THE REQUEST:
Answer these questions from the text below on control software and automation hardware:
(a) What do the sample solutions in a manufacturer library make it possible to fill in?
(b) Why is the experience data continuously updated?
(c) How is a field device typically connected to a central automation device?

EXTRACTED TEXT:
begin
In addition or as an alternative, the experience data 20 may also include a manufacturer library e.g., a manufacturer library with sample solutions. These sample solutions make it possible to fill in automatically generated structures of the control software 15 with suitable program instructions, thereby ensuring proper operation, e.g., the correct operation of a specific field device.

Furthermore, the experience data 20 may also include an experience database. An experience database may provide information on whether a specific, possibly automatically generated, automation software had proven suitable in a comparable or partial problem, or a comparable or partial task. This information makes it possible to distinguish suitable solutions from unsuitable or less suitable solutions in an evolutionary strategy. For the corresponding control software 15, solutions recognized as suitable are preferably analyzed for their applicability.

The experience data 20 is continuously updated, since every generated control software 15 supplies new experience data 20, which may be useful in subsequent projects.

Individual program instructions in the control software 15 relate to the control of the automation hardware. To ensure correct control of the automation hardware or of individual automation components of the automation hardware, e.g., input/output modules for inputting data from the technical process or for transmitting control information to the technical process, the second data also includes hardware knowledge 21. The hardware knowledge 21 can be used, for example, to determine what measures are required to activate a specific output of a specific field device of the automation hardware. This hardware knowledge 21 makes it possible to automatically generate the corresponding program instructions for the control software 15, e.g., to activate a third output of a field device. A field device is typically connected via a field bus to a central automation device, e.g., a programmable controller. Based on the hardware knowledge 21 it is also possible to automatically generate for the control software 15 the program instructions that are required to operate the transmission protocol for the respectively used field bus.
end
DATASET ROWS:
begin
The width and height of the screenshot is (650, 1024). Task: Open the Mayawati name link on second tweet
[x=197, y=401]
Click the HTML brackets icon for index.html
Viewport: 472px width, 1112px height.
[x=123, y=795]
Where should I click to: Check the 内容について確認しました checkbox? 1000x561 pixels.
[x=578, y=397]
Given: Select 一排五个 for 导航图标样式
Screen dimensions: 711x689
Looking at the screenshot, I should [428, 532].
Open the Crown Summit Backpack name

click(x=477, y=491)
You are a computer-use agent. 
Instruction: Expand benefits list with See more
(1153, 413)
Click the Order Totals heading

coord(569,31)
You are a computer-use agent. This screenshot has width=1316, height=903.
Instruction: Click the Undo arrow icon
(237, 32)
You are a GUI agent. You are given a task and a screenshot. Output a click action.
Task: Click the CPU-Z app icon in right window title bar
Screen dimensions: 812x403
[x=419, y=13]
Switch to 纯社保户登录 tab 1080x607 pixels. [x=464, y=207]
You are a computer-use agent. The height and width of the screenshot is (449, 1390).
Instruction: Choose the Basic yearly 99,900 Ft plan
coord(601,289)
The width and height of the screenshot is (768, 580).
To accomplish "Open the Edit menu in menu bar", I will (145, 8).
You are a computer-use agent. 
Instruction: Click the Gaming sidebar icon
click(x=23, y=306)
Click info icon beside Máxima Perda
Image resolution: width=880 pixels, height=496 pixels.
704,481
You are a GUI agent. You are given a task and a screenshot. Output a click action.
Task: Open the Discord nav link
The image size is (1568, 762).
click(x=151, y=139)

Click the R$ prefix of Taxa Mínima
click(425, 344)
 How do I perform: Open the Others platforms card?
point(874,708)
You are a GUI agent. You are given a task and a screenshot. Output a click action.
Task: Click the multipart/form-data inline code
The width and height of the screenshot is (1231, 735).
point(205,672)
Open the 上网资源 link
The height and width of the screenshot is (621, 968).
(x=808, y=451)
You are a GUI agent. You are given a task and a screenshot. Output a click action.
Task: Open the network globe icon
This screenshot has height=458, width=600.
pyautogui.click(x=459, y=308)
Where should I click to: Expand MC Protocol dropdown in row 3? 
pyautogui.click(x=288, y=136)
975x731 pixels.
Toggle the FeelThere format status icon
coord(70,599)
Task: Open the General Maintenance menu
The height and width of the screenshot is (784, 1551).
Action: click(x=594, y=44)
end
WRITTEN SOLUTION:
(a) Automatically generated structures of the control software, filled with suitable program instructions.
(b) Every generated control software supplies new experience data.
(c) Via a field bus.